▶ WORK ITEM
In the listing below, which lines contain the string "Task"? Copy them all.

▶ DATA RECORDS
------------------------------------------------------------
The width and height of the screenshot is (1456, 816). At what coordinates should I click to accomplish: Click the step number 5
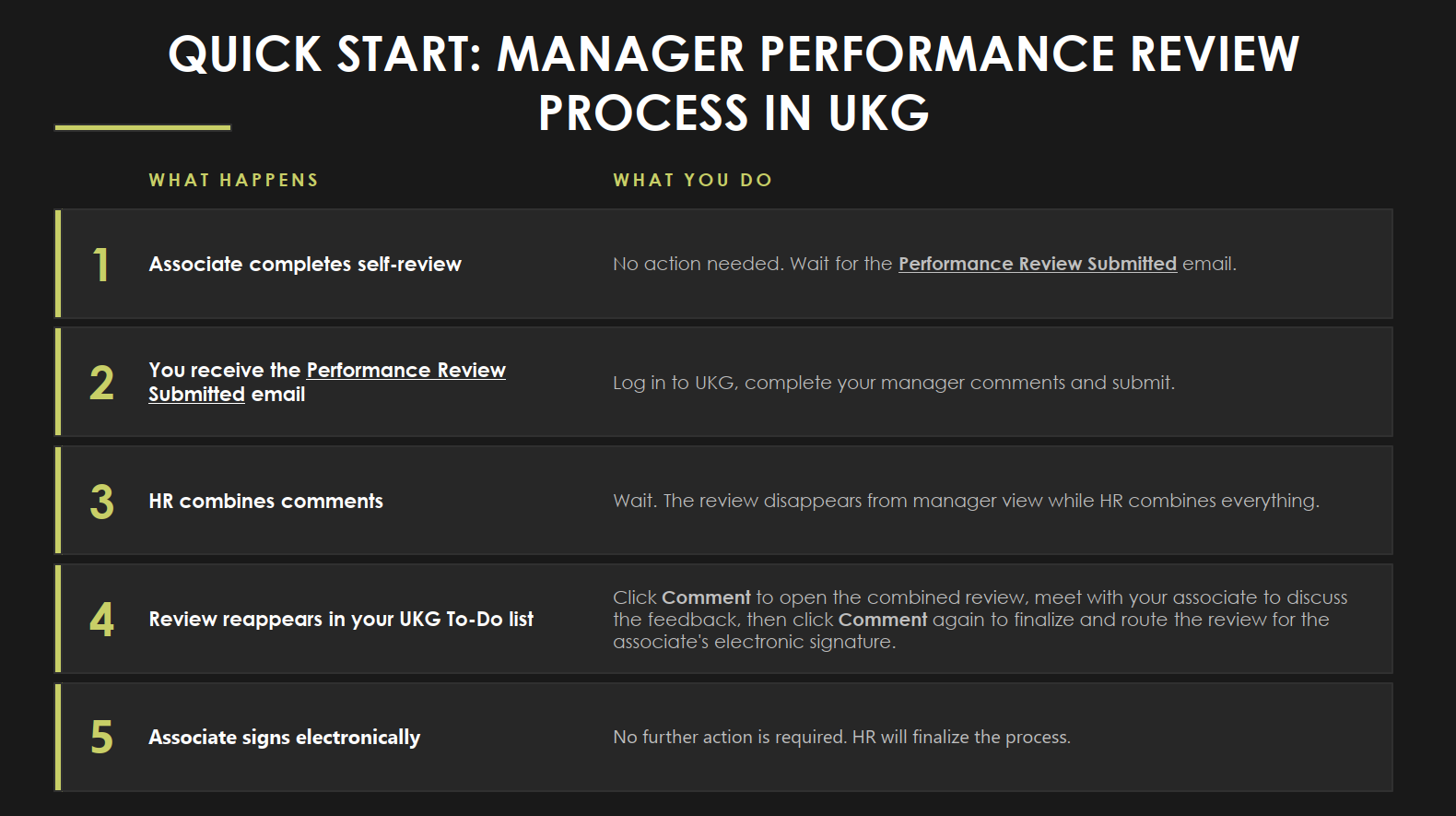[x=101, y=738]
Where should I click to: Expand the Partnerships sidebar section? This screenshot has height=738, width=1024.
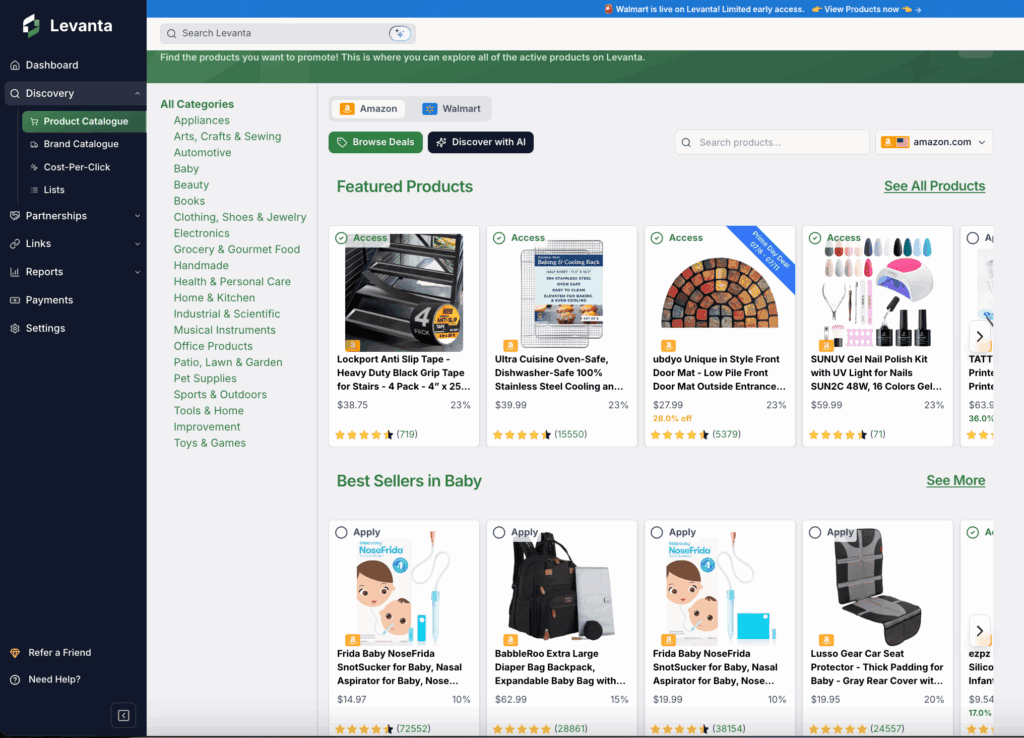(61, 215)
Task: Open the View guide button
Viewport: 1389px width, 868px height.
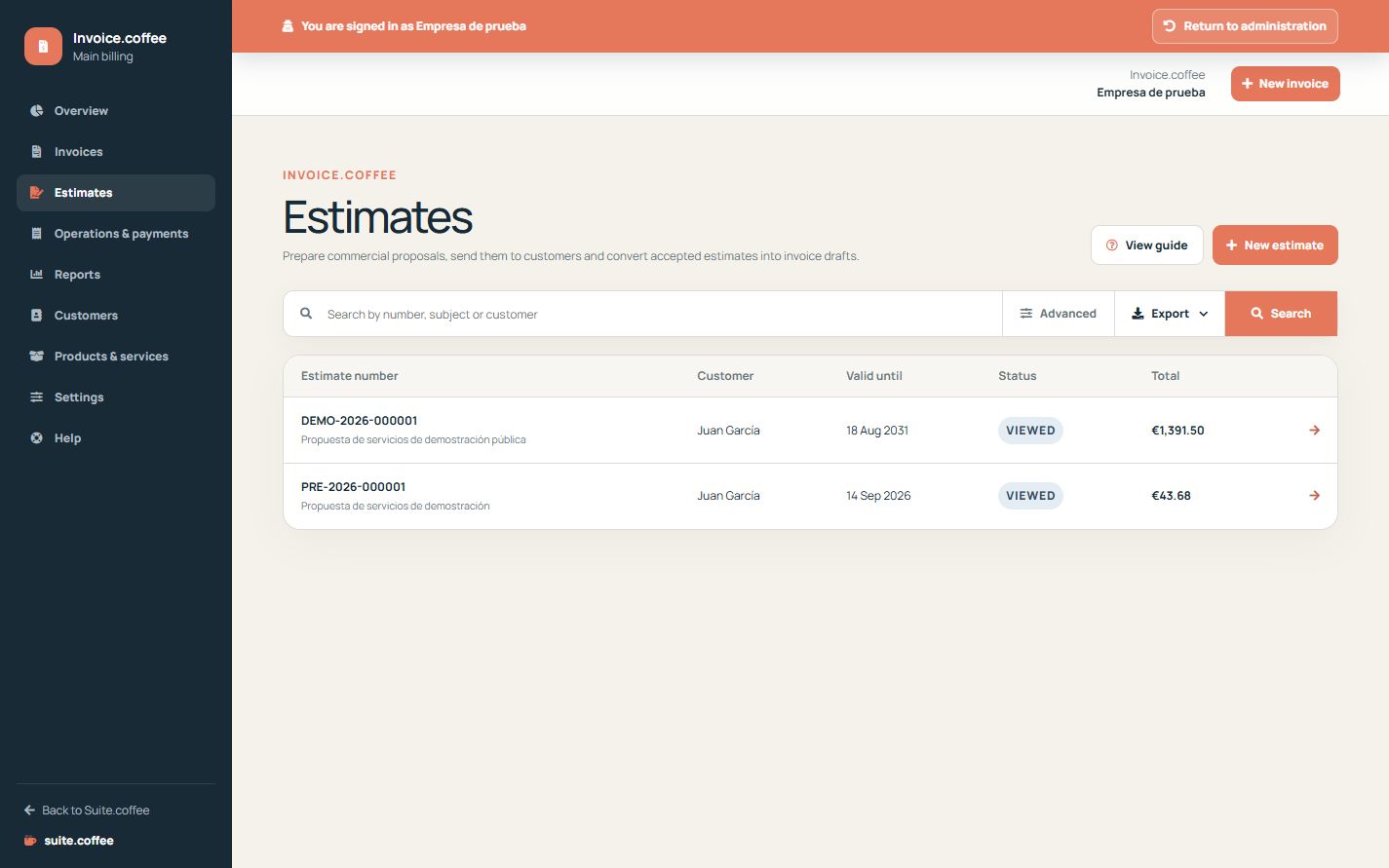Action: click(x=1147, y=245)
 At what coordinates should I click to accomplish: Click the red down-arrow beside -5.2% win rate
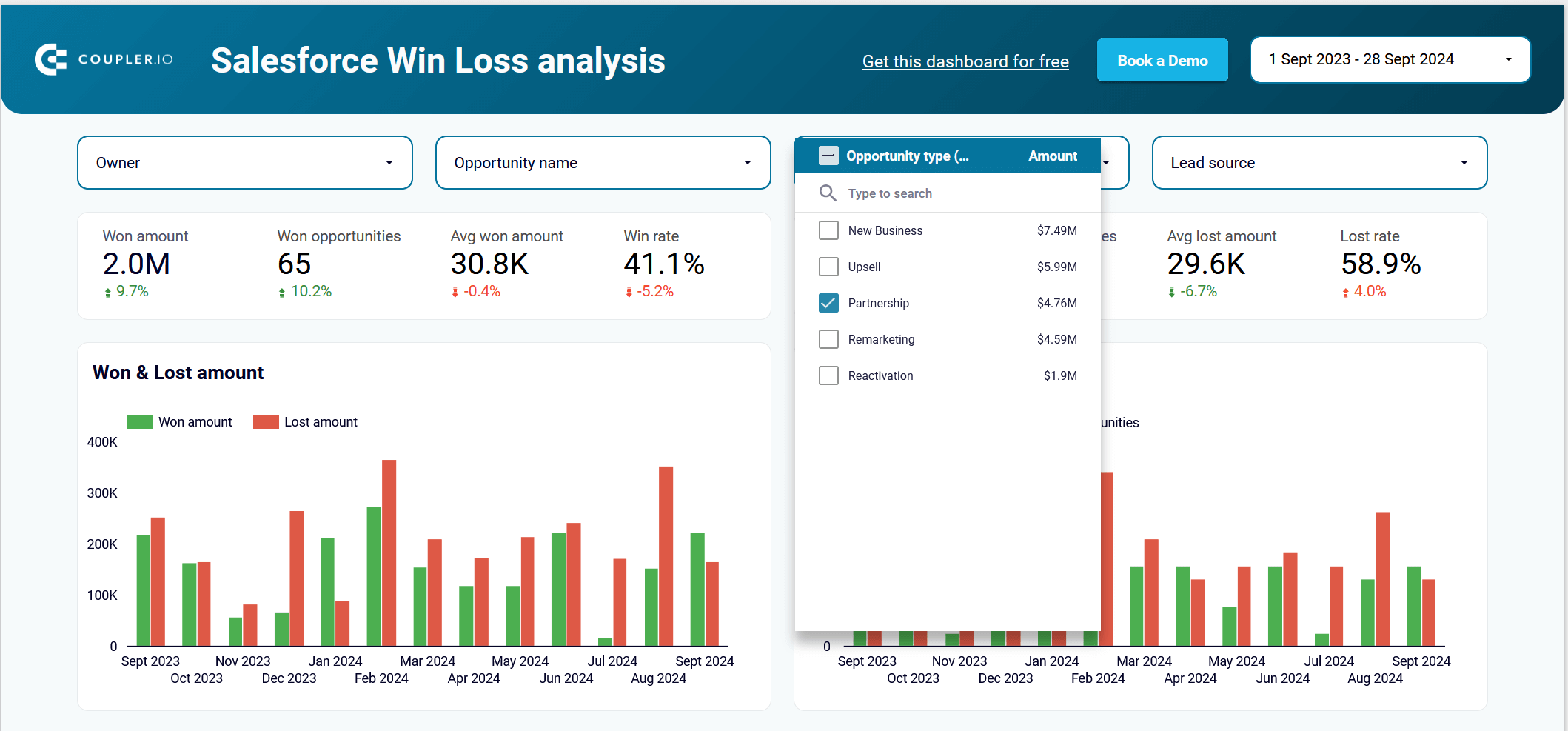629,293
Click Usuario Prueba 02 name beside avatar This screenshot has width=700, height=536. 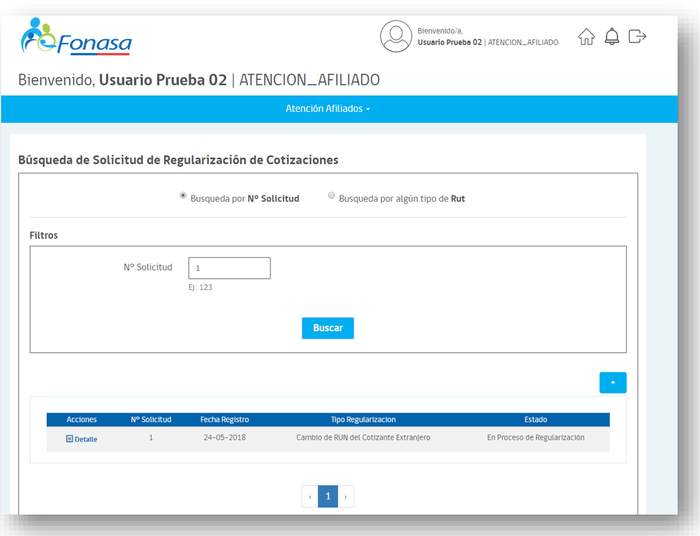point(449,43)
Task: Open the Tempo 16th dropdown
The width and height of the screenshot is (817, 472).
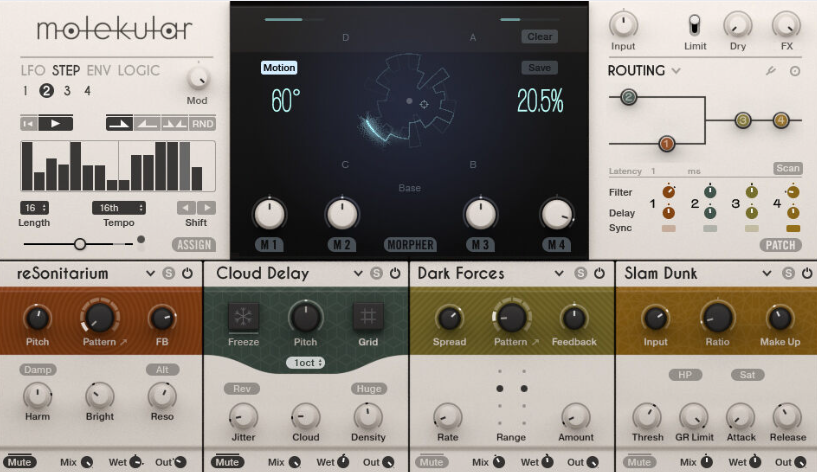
------------------------------------------------------------
▶ REPLY
Task: Open the View guide button
Task: Open the Tempo 16th dropdown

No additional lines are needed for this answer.